▶ _Task description_:
Which lines of the data below include the string "card"? Return each of them.

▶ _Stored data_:
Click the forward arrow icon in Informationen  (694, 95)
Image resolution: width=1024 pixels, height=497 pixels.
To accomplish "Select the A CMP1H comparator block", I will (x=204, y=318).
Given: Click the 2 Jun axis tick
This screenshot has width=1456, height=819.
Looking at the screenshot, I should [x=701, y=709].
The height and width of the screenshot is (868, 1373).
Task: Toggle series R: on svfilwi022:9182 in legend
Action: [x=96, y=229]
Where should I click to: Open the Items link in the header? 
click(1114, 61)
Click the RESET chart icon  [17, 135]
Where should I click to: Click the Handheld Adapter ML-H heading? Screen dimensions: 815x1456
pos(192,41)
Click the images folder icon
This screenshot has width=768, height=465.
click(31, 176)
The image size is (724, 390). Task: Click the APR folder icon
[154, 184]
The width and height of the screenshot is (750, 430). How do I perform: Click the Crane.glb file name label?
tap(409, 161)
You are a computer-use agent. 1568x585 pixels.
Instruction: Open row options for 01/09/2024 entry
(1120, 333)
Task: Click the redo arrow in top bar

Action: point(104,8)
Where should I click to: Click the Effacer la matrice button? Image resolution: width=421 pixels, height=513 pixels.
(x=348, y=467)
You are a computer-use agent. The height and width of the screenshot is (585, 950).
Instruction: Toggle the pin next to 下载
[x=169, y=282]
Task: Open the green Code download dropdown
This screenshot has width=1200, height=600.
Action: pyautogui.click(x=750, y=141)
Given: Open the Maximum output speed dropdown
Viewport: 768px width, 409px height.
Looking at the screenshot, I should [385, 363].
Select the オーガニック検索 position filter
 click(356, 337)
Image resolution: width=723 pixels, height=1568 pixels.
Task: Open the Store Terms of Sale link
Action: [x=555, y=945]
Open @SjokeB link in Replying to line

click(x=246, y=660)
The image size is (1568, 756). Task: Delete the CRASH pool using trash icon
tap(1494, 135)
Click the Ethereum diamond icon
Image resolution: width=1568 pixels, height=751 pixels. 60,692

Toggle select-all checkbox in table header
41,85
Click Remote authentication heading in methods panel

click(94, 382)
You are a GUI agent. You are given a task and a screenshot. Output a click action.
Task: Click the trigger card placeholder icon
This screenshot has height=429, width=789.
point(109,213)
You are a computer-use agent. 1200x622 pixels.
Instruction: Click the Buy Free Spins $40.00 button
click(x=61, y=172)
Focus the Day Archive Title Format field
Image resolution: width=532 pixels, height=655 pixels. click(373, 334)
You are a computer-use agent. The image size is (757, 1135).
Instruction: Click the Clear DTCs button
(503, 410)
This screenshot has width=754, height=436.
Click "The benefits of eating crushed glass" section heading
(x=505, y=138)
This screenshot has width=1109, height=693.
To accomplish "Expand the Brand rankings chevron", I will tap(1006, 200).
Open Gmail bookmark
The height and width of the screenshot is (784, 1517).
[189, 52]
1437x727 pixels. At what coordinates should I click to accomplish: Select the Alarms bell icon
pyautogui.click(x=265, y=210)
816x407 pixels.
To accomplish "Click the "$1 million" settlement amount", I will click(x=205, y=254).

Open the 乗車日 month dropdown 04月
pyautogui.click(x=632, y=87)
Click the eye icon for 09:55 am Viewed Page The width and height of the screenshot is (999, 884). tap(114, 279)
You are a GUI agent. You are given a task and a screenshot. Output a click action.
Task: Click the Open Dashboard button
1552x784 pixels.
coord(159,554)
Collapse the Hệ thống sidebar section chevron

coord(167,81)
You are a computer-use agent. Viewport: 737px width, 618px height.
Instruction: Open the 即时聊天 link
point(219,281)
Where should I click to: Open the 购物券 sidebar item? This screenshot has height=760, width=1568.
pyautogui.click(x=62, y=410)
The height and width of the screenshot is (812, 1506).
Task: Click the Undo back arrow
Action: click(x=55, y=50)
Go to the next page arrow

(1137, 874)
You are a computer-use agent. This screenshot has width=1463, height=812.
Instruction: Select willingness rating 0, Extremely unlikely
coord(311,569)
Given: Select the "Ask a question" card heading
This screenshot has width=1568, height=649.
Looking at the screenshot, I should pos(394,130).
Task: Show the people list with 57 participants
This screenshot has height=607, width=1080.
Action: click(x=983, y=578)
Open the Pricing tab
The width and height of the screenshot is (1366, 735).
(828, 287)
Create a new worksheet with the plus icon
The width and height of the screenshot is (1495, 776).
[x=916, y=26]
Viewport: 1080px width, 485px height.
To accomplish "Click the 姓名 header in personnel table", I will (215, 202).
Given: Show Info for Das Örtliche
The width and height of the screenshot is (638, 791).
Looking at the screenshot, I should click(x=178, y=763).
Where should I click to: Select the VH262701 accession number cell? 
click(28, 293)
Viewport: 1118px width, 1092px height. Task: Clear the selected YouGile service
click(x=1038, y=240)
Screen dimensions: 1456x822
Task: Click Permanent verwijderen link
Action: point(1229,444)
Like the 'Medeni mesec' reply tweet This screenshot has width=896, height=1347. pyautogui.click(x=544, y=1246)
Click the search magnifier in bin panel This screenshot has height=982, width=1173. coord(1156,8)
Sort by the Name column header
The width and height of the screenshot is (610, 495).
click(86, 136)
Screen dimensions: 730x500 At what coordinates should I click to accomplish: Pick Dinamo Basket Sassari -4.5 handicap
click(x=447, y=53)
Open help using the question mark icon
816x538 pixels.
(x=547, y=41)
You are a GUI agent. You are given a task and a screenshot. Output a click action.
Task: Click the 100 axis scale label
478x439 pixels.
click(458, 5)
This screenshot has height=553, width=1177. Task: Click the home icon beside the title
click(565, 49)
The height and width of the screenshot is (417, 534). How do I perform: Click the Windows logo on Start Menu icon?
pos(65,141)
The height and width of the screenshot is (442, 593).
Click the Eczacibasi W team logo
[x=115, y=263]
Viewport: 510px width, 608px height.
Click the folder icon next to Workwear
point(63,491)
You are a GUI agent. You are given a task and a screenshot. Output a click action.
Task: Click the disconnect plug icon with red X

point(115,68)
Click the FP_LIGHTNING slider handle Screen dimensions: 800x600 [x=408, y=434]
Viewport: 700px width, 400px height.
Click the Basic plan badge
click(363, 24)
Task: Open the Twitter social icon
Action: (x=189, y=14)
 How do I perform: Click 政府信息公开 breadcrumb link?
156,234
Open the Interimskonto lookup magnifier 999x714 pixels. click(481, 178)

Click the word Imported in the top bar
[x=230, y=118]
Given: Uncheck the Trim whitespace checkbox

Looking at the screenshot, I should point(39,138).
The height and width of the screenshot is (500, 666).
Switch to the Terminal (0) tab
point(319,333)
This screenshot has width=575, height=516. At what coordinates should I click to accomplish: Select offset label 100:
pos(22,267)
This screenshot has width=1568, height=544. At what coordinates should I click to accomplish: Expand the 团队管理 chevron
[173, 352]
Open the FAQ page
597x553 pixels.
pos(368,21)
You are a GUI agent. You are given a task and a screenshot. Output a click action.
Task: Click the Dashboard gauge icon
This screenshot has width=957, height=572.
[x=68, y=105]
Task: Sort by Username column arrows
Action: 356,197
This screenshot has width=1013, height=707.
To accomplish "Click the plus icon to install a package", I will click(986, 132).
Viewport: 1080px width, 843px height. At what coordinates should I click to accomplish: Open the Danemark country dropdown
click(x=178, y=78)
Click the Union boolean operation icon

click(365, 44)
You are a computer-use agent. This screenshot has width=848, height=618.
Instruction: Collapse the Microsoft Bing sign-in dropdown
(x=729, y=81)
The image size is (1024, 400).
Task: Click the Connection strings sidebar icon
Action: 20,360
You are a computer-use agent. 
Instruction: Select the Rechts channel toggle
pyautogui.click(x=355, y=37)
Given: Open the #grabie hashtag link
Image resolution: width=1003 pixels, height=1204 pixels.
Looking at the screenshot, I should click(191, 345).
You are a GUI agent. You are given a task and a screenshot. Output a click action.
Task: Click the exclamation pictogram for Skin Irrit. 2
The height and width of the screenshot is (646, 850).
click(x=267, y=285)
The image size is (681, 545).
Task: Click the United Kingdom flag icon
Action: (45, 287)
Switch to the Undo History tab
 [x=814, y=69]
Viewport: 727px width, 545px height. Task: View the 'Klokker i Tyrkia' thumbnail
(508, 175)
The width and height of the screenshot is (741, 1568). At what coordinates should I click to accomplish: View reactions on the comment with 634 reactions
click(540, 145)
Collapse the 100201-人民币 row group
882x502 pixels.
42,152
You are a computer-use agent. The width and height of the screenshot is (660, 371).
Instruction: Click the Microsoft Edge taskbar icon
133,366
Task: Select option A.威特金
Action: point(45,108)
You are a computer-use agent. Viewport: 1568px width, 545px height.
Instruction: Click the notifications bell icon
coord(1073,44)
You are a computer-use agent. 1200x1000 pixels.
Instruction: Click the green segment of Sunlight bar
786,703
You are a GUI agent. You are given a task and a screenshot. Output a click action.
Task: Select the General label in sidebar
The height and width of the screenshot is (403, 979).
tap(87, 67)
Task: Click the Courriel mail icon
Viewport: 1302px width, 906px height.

▶ _Solution to this problem_:
Task: Click the trigger card placeholder icon
Given: Select the "Ask a question" card heading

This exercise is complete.